Il fixa, du coin de la piéce, le chef de la Confrérie. Une lueur malsaine brillaient dans ses yeux blancs et torves. Il avait encore pu, comme lui. Le fait était crédibilisé par les deux coupes de sake, posé sur la table, et la bouteille qui était à coté. Une bougie brulait dans l'obscurité.

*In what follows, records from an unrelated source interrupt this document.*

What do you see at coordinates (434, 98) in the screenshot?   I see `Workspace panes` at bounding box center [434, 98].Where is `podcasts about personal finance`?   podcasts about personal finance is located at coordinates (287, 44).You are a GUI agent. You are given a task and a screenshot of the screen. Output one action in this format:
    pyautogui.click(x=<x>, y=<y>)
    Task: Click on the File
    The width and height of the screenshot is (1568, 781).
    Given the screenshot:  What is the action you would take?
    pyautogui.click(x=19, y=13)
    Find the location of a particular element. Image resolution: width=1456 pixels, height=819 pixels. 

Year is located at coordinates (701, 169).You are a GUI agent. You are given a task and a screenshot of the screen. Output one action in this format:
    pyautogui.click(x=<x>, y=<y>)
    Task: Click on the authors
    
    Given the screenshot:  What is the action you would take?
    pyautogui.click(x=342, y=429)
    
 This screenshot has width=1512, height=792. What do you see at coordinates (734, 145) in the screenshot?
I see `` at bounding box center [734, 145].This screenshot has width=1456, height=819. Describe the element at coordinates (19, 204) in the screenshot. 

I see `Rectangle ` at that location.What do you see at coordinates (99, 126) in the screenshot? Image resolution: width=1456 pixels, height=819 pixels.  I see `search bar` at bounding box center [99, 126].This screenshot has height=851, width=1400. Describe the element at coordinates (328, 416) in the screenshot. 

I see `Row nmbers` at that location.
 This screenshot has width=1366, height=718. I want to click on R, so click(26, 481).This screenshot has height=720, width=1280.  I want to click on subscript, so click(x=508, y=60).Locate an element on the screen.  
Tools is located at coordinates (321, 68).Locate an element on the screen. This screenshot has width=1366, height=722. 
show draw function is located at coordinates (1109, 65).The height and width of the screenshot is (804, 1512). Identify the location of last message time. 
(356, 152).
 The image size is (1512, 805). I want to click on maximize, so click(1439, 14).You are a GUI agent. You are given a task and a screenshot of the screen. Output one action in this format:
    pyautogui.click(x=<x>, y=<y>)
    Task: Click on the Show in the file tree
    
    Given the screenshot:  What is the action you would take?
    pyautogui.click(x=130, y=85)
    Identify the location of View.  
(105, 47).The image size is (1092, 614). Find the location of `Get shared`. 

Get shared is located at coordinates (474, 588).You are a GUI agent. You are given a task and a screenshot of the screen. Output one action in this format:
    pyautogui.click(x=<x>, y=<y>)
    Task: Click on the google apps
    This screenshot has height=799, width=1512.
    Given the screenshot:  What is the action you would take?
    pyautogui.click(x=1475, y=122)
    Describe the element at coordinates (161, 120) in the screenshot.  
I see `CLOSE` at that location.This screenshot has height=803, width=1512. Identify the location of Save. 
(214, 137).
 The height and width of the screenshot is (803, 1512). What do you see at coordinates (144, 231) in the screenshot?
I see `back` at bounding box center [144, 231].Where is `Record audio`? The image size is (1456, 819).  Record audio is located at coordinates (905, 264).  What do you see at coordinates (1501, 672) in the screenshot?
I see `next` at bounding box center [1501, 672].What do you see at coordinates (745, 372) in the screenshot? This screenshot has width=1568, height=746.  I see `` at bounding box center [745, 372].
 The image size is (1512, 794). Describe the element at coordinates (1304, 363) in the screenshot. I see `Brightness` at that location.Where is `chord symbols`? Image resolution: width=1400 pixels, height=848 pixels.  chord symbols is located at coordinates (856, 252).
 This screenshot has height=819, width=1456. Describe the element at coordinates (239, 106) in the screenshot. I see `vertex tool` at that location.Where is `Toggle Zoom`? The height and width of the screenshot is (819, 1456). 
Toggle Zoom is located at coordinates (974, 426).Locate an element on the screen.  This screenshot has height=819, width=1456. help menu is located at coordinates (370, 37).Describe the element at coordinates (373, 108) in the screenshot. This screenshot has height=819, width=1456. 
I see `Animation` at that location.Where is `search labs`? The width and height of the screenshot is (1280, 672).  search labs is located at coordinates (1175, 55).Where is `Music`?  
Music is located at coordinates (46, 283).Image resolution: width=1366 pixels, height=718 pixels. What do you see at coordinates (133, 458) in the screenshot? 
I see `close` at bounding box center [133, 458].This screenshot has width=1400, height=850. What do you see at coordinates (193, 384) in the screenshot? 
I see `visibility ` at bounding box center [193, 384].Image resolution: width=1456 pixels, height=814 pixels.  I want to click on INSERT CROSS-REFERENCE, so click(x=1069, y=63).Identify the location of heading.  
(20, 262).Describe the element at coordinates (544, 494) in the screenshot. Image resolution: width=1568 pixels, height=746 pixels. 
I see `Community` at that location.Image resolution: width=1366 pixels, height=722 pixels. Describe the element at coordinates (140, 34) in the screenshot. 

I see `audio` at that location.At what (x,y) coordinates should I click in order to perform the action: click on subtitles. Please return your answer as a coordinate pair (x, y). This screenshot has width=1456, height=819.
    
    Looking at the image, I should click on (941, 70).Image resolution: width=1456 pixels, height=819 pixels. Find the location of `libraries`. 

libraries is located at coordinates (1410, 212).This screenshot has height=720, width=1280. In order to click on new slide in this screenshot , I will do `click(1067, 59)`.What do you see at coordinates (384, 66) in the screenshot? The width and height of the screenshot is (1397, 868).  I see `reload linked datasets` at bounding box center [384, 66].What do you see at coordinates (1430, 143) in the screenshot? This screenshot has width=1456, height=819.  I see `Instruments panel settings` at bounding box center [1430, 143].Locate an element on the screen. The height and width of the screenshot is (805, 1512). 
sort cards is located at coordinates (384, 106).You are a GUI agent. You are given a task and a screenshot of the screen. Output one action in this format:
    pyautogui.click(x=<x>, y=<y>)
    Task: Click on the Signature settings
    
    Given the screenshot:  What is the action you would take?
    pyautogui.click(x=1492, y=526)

Sa flamme minuscule luissait, comme préte à s'éteindre. Son acolyte d'en face avait toujours eu un humour mal placé. Une flamme, l'esprit du feu, et tout le bestiaire philosophique allant avec. Un conte de fée pour rêveur fanatique..

"Tobi, peut poser une question ?" Demanda d'un ton naif le Uchiwa.

"Oui ?"

"C'est quand qu'on s'amuse, car Tobi s'ennuie. Tobi a hate de Deidara senpai revienne, même s'il frappera durement Tobi. "

"Le plan semble être... retardé, mais nous allons tentrer quelque chose, pour ne plus, nous ennuyer."

"Chouette !"

Silence.

"Si le plan échoue, tu peux dire adieux à ta clique, compris ?"

"Bien, Maitre Uchiwa."


Kagerou : éphémere

J'éspére que le chapitre vous auras plu.